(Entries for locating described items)
------------------------------------------------------------

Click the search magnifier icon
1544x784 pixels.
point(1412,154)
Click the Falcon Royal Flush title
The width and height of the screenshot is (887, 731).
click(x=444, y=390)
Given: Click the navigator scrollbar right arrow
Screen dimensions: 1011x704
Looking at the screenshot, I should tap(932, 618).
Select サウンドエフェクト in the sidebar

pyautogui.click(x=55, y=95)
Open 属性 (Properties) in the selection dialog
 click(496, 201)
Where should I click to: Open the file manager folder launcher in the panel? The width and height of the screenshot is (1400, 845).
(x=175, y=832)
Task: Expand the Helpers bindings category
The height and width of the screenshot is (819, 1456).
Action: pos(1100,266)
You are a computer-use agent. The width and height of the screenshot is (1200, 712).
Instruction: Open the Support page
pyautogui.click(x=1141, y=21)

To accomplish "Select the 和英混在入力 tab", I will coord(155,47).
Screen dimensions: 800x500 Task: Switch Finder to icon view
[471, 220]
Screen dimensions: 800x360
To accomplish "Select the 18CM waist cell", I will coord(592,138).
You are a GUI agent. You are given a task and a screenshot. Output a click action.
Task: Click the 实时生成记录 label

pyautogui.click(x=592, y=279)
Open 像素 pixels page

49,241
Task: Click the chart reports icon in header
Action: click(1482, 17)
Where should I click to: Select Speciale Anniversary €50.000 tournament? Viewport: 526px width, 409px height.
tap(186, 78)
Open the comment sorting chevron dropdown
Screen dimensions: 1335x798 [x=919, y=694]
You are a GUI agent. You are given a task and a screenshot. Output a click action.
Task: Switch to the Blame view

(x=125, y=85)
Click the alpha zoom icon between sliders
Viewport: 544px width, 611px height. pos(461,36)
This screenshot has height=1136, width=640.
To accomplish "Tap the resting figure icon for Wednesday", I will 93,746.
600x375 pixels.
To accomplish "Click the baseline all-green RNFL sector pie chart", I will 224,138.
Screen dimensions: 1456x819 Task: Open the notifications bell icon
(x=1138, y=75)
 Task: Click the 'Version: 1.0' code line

------------------------------------------------------------

Objective. Retype the entries from the line with "Given: Click the" to the line with "Screen dimensions: 1335x798 [x=919, y=694]", keeping both end lines and changing nothing.

Exercise answer.
Given: Click the navigator scrollbar right arrow
Screen dimensions: 1011x704
Looking at the screenshot, I should tap(932, 618).
Select サウンドエフェクト in the sidebar

pyautogui.click(x=55, y=95)
Open 属性 (Properties) in the selection dialog
 click(496, 201)
Where should I click to: Open the file manager folder launcher in the panel? The width and height of the screenshot is (1400, 845).
(x=175, y=832)
Task: Expand the Helpers bindings category
The height and width of the screenshot is (819, 1456).
Action: pos(1100,266)
You are a computer-use agent. The width and height of the screenshot is (1200, 712).
Instruction: Open the Support page
pyautogui.click(x=1141, y=21)

To accomplish "Select the 和英混在入力 tab", I will coord(155,47).
Screen dimensions: 800x500 Task: Switch Finder to icon view
[471, 220]
Screen dimensions: 800x360
To accomplish "Select the 18CM waist cell", I will coord(592,138).
You are a GUI agent. You are given a task and a screenshot. Output a click action.
Task: Click the 实时生成记录 label

pyautogui.click(x=592, y=279)
Open 像素 pixels page

49,241
Task: Click the chart reports icon in header
Action: click(1482, 17)
Where should I click to: Select Speciale Anniversary €50.000 tournament? Viewport: 526px width, 409px height.
tap(186, 78)
Open the comment sorting chevron dropdown
Screen dimensions: 1335x798 [x=919, y=694]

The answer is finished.